Le versant le plus mordant est aussi le plus convaincant. 'Ritual' ouvre le bal sur un riff inconfortable, strié de touches industrielles, où Daniela contient sa voix avant de la libérer sur un refrain très mélodique. 'Bite My Tongue' greffe des accents pop inattendus sur une lourdeur héritée du nu-metal, porté par un refrain où la batterie de Paulina frappe particulièrement fort et par une rage qui vise juste.
'Bruises' pousse le curseur plus loin avec ses breakdowns de metal moderne et une basse franchement menaçante. Ponctué d'une cloche aussi incongrue qu'efficace, 'Kill Or Be Killed' rappelle l'époque de ''Error'' et se révèle un peu plus à chaque écoute. Chanté en espagnol, 'Ego' est sans doute le moment le plus métallique du lot : la langue change le phrasé, rend l'ensemble plus sec, moins prévisible, et c'est justement ce qui le fait sortir du rang.
La section rythmique tire souvent son épingle du jeu. 'Why Do You Like It When I Cry?' avance sur une basse tendue et un riff groovy qui renvoie directement à ''Keep Me Fed'', entre cris lâchés au détour d'un couplet et démarche taillée pour les ondes. 'Bloodsport' offre enfin à Alejandra l'espace qu'elle mérite : sa basse mène la danse, les voix scandent un refrain façon comptine détraquée, et un habillage moins chargé qu'ailleurs donne au morceau une vraie singularité. Relégué en fin de parcours, 'Kerosene' referme le disque sur une note plus joueuse, avec une basse qui roule des mécaniques, un soupçon d'électronique et une urgence proche du punk.
Côté respirations, le bilan est plus nuancé. 'Everything's Falling' démarre sur une guitare presque nue avant de gonfler jusqu'à un refrain ample, dans une veine sombre et retenue qui évoque Evanescence. 'Perfect Daughter' flirte avec le gothique, superpose les harmonies vocales et laisse traîner des choeurs plaintifs qui installent un malaise palpable. 'Break', ballade aux relents de grunge des années 90, touche d'autant plus que son arrangement reste simple et laisse le morceau respirer. Avec ses percussions programmées et son refrain qui explose, 'Waste Your Time On Me' tente un pas de côté plus pop, sans vraiment aller au bout de l'idée.

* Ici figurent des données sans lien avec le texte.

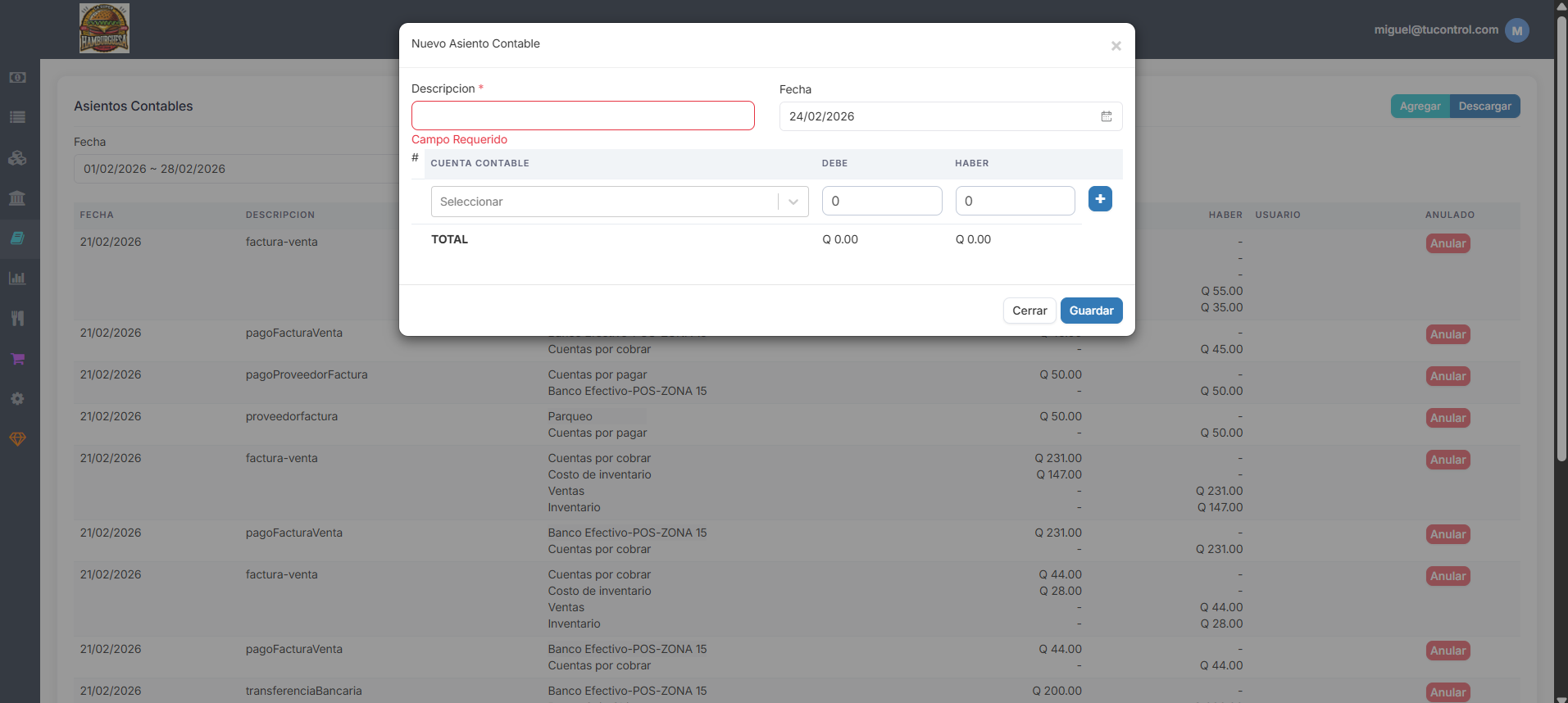The width and height of the screenshot is (1568, 703).
Task: Close the Nuevo Asiento Contable dialog
Action: coord(1116,46)
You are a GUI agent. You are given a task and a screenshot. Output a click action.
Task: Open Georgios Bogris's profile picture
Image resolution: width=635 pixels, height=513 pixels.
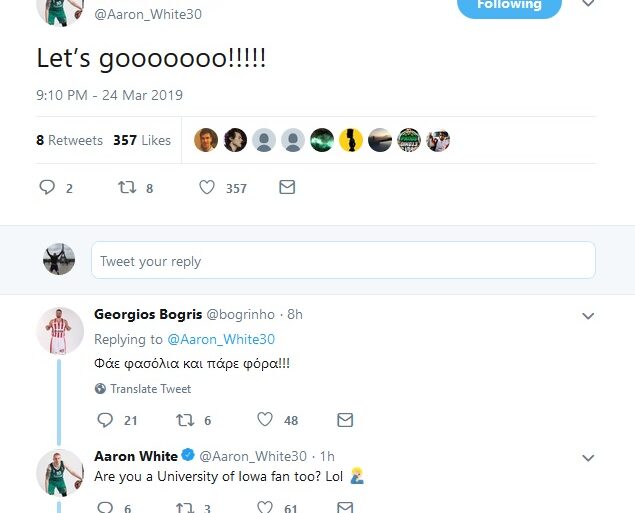(59, 330)
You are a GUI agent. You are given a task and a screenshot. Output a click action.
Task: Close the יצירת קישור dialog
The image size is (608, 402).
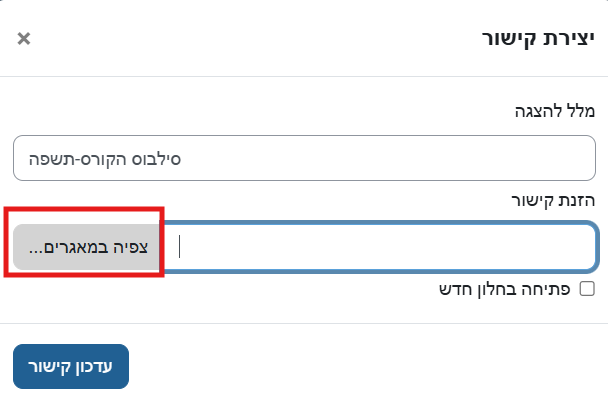point(24,39)
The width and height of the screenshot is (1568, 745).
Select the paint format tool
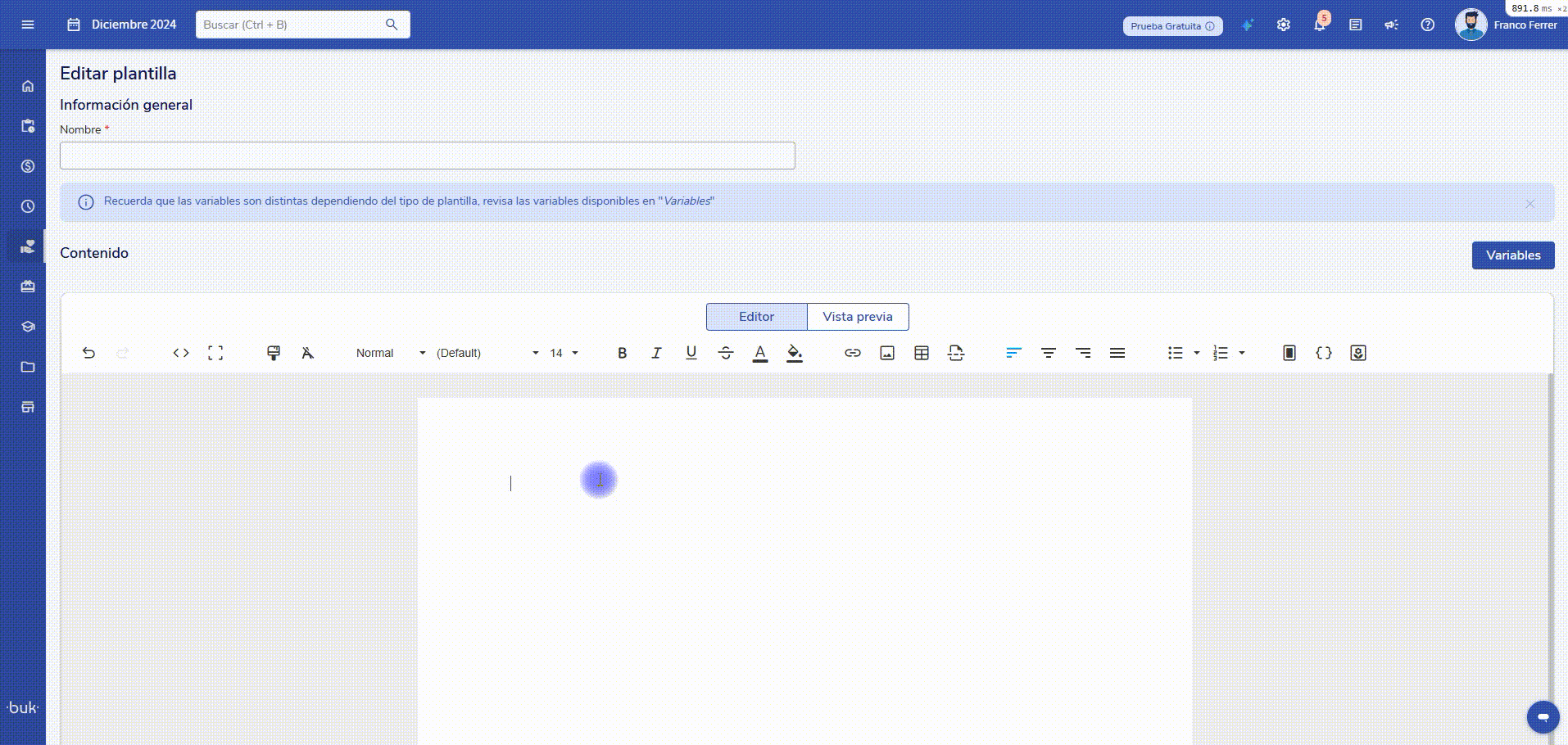click(x=274, y=353)
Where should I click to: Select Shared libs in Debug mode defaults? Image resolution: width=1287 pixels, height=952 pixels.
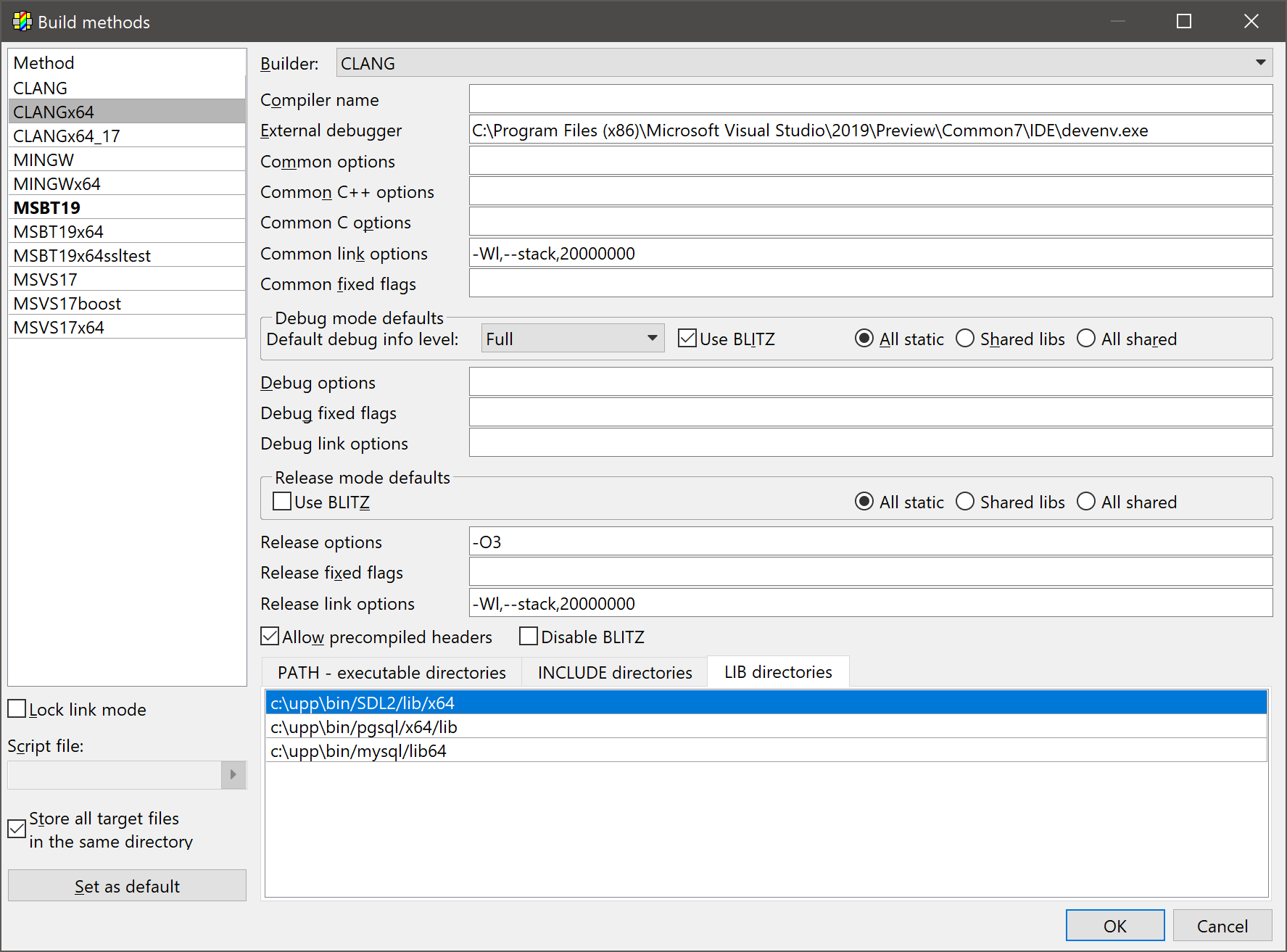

C'est là que le bât blesse. La production est d'une précision d'horloger : chaque coup de caisse claire tombe au millimètre, la basse occupe sa place, les guitares retravaillées passent du rouleau compresseur à la retenue sans accroc. Mais à force de tout polir, l'album finit par tourner en rond. Les morceaux suivent souvent le même patron, couplet contenu, pré-refrain qui prépare le terrain, refrain géant, et l'effet de surprise s'émousse au fil des plages.
Pas l'ombre d'un solo de guitare non plus, ce qui étonne chez une musicienne du calibre de Daniela, dont le chant n'a pourtant jamais paru aussi maîtrisé, même si le traitement studio lui ôte parfois la puissance brute qu'elle déploie en concert. Face à ''Keep Me Fed'', le disque gagne en noirceur et en poids, mais perd une partie de ces refrains à forte personnalité qui débordaient du cadre.
''Everything's Falling'' sonne comme l'oeuvre d'un groupe parvenu au bout d'une formule qu'il domine parfaitement. Plus lourd, plus sombre et plus cohérent que son prédécesseur, il aligne une poignée de titres redoutables, de 'Ritual' à 'Bloodsport' en passant par 'Ego' et 'Break', mais sa finition d'orfèvre le retient de prendre de vrais risques. Ironie pour un album consacré à l'échec : il ne manque à The Warning que d'oser se tromper. En attendant, ces trente-neuf minutes tiennent solidement la route.